Workflow:Trailofbits Fickling Pickle Decompilation and Tracing
| Knowledge Sources | |
|---|---|
| Domains | Reverse_Engineering, Malware_Analysis, Forensics |
| Last Updated | 2026-02-14 13:00 GMT |
Overview
End-to-end process for decompiling Python pickle bytecode into human-readable Python source code and tracing its virtual machine execution for forensic analysis.
Description
This workflow enables security researchers and incident responders to understand the behavior of pickle files without executing them. Fickling's symbolic interpreter converts raw pickle bytecode into a Python AST, which can be rendered as readable Python source code. The tracing mode provides a step-by-step log of every pickle virtual machine operation: each opcode executed, values pushed to and popped from the stack, memo table mutations, and variable assignments.

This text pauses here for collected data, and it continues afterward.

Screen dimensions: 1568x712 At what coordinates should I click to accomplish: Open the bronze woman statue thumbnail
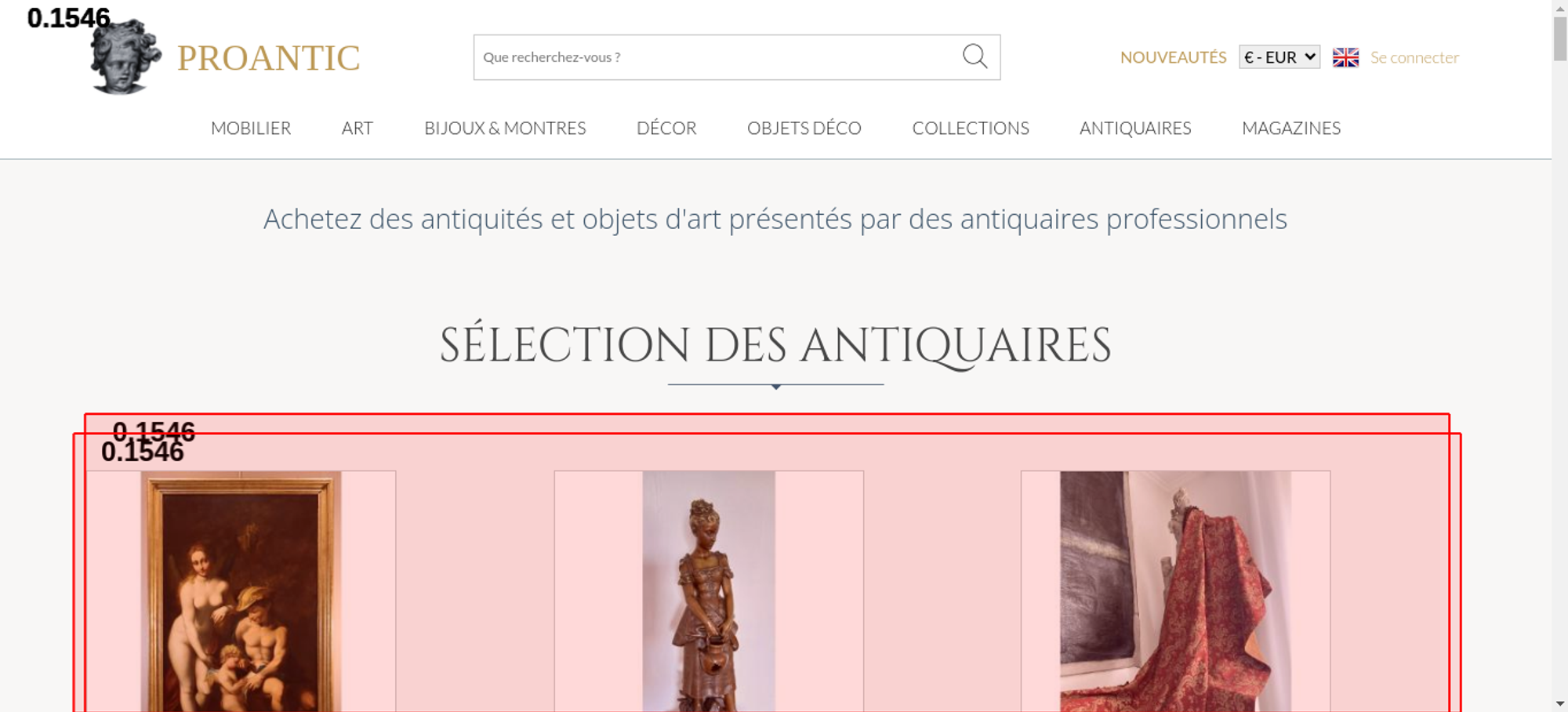pyautogui.click(x=709, y=591)
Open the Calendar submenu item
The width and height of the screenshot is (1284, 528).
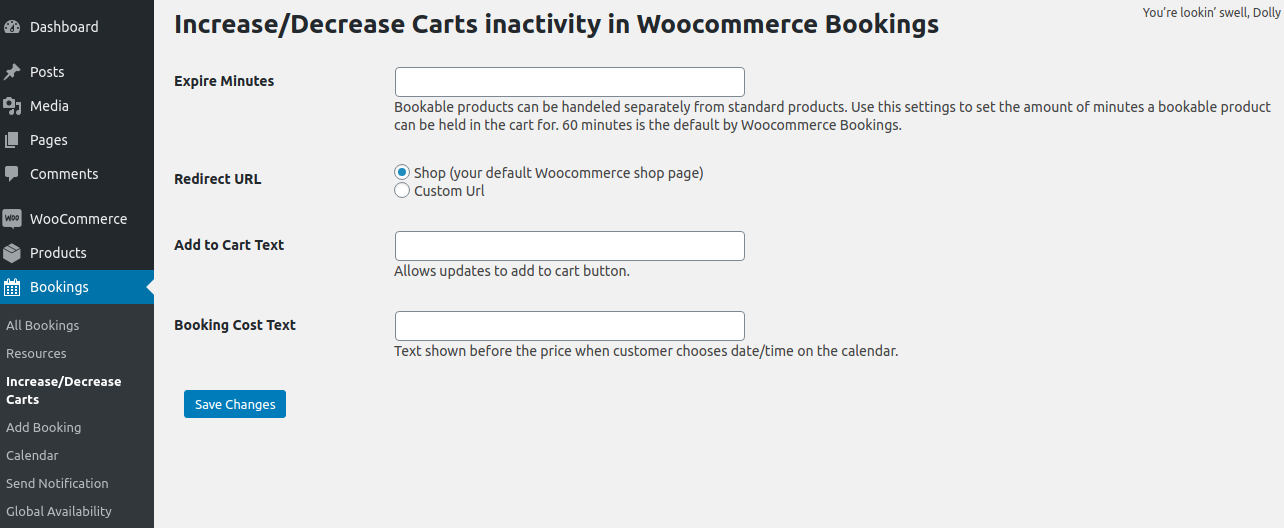tap(32, 456)
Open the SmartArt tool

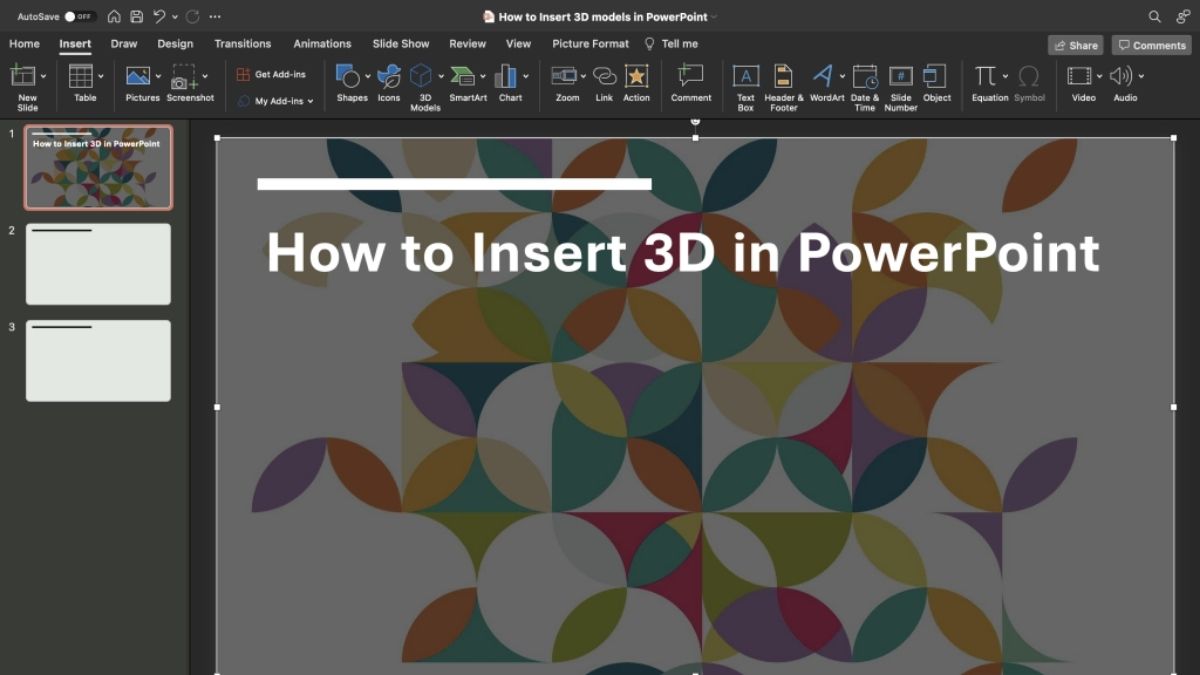pos(462,77)
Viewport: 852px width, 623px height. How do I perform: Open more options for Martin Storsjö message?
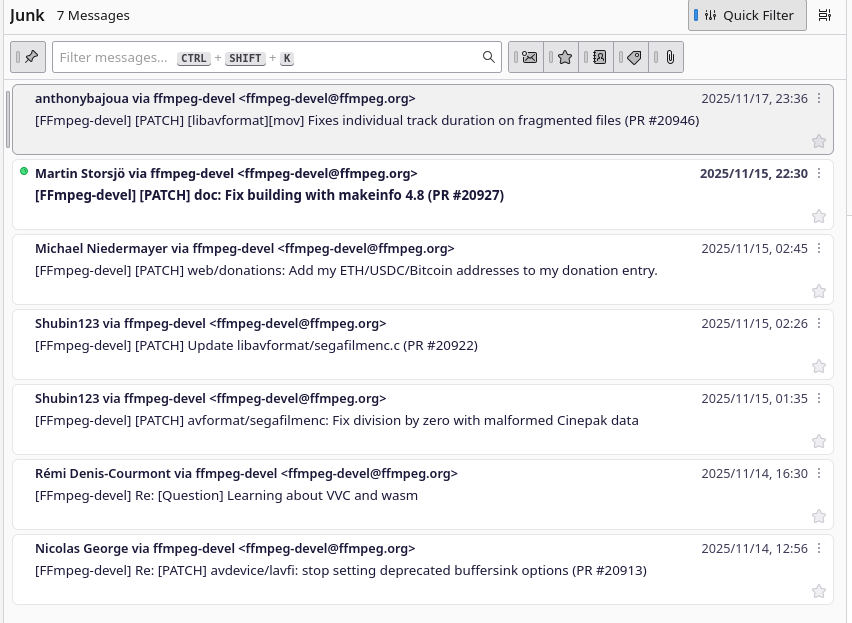pyautogui.click(x=819, y=174)
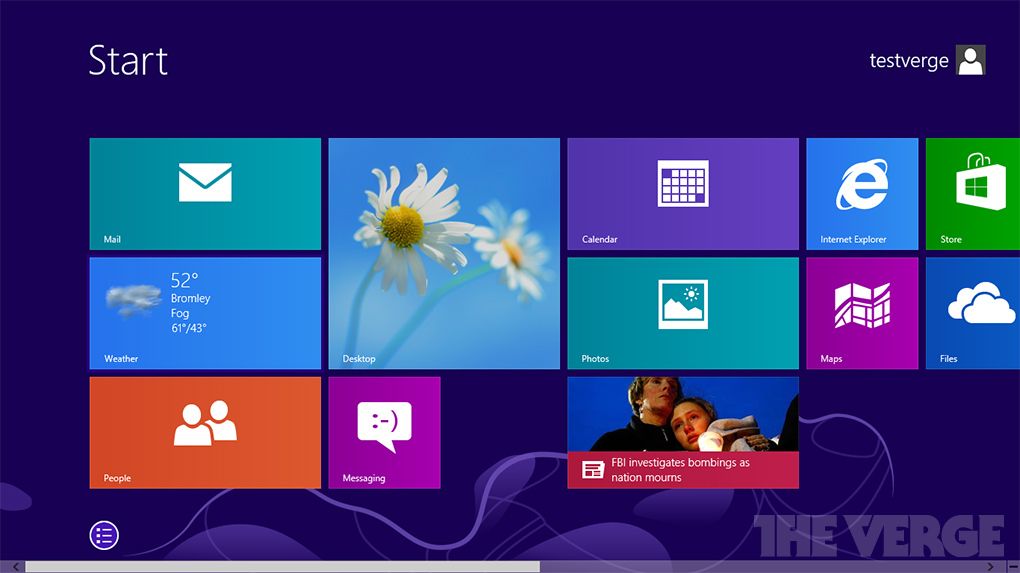The image size is (1020, 573).
Task: Launch the Maps tile
Action: point(862,313)
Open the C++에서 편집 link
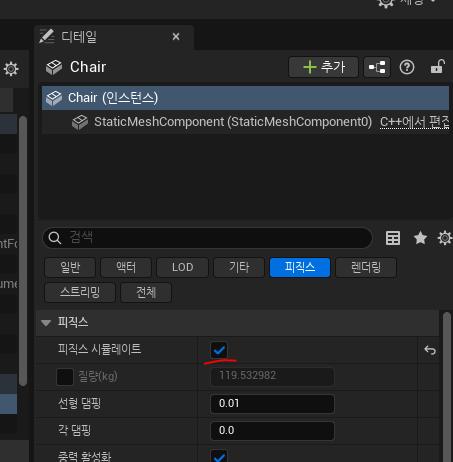Screen dimensions: 453x462 (415, 122)
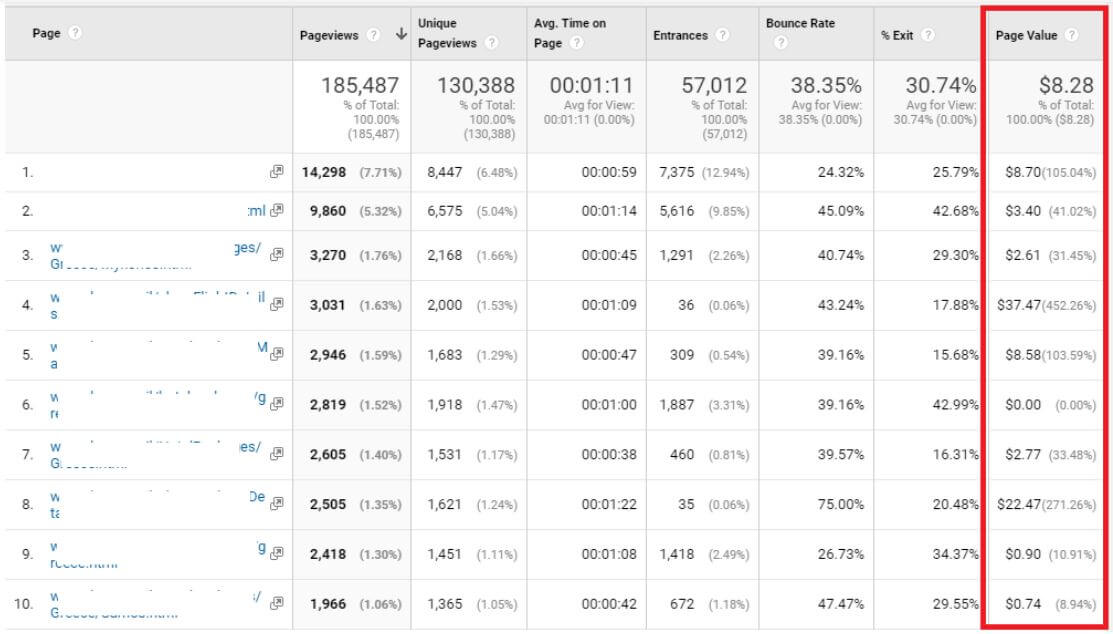Open row 8 page via external link icon

pyautogui.click(x=276, y=503)
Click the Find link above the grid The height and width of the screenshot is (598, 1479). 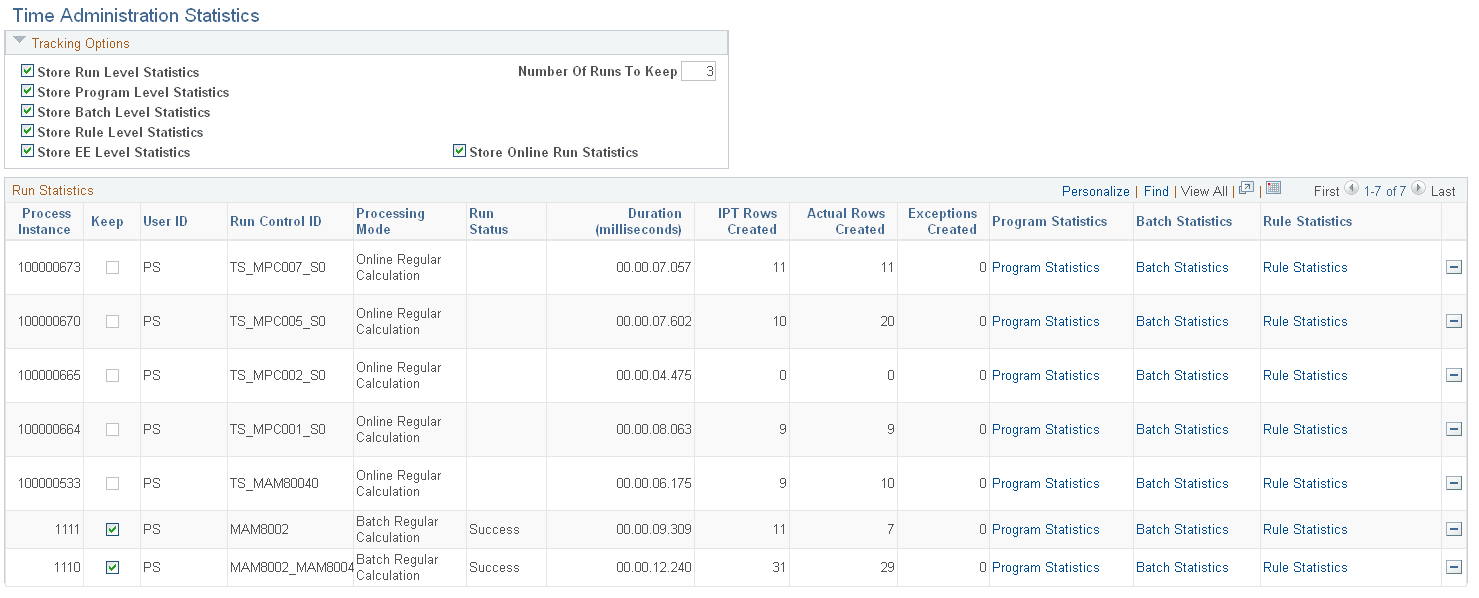[1156, 190]

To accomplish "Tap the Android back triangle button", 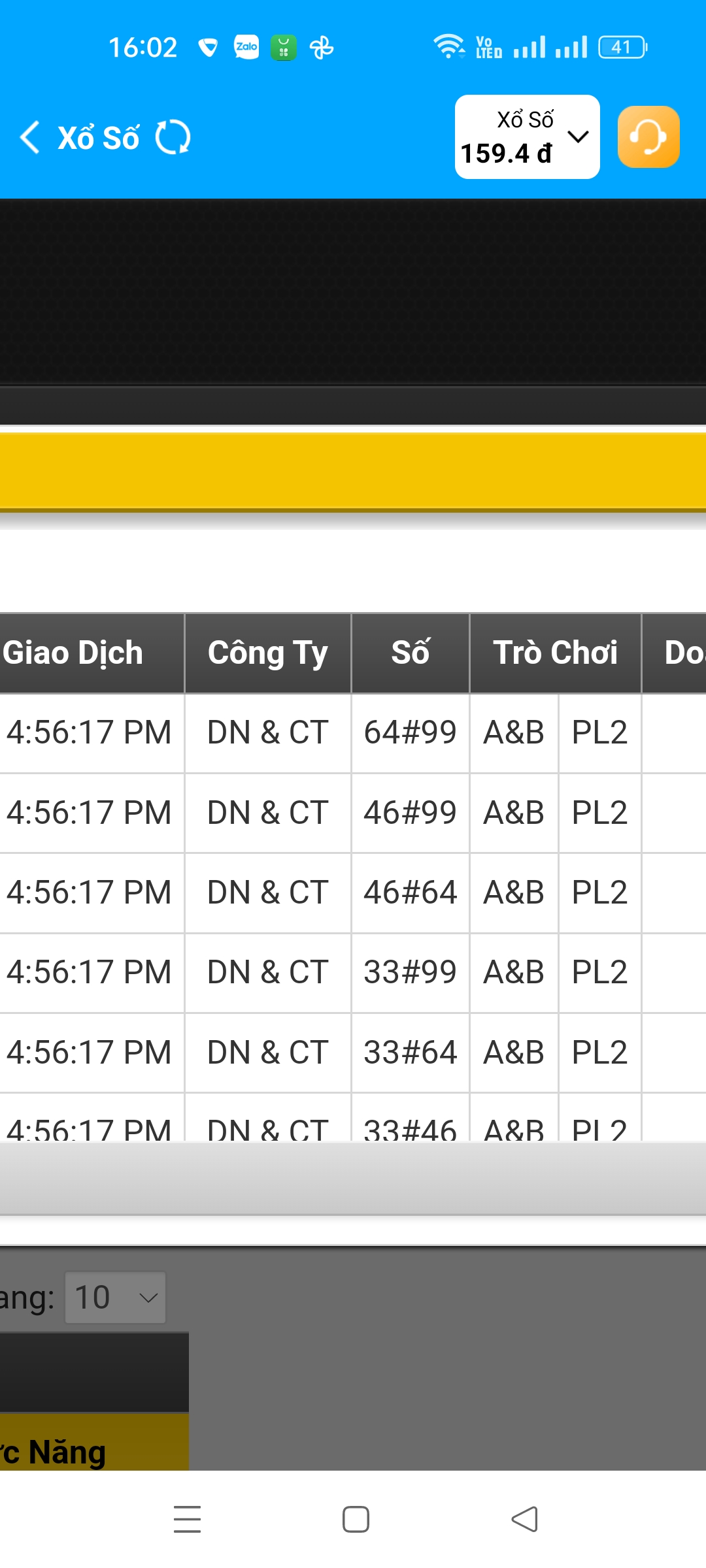I will [x=524, y=1519].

This capability is essential for malware analysis of pickle-based exploits, where payloads are often obfuscated through nested imports, getattr chains, and multi-stage construction patterns. The decompiled output reveals the true intent of the serialized object.
Usage
Execute this workflow when investigating a suspicious pickle file, performing incident response on a compromised ML pipeline, analyzing a known malicious sample for threat intelligence, or educating teams about pickle deserialization attacks. It is also useful for debugging pickle serialization issues.
Execution Steps
Step 1: Obtain the Pickle File
Acquire the target pickle file for analysis. This may be a standalone .pkl file, a pickle embedded within a PyTorch .pt/.pth ZIP archive, a NumPy .npy file with object arrays, or raw pickle bytes from a network capture.
Key considerations:
- Do not use pickle.load() on untrusted files; use Fickling's safe loader or operate directly on bytes
- For PyTorch files, extract data.pkl from the ZIP archive first, or use PyTorchModelWrapper
- Pickle bytes can be loaded from any file-like object or BytesIO wrapper
Step 2: Parse into Fickling Representation
Load the raw bytes into Fickling's Pickled object, which parses the opcode stream without executing anything. For files containing multiple stacked pickle streams, use StackedPickle.load() to parse all of them.
Key considerations:
- The parser handles all pickle protocol versions (0 through 5)
- Invalid opcodes are flagged but do not halt parsing
- The Pickled object provides access to the raw opcode list, properties, and AST
Step 3: Decompile to Python Source
Create an Interpreter instance from the Pickled object and generate a Python AST. Unparse the AST to produce readable Python source code that represents what the pickle would execute during deserialization.
Key considerations:
- The output is equivalent Python code, not the exact original source
- Variable names are auto-generated (_var0, _var1, etc.) since pickle bytecode has no variable names
- The result variable holds the final deserialized object
- For stacked pickles, each sub-pickle gets its own result variable (result0, result1, etc.)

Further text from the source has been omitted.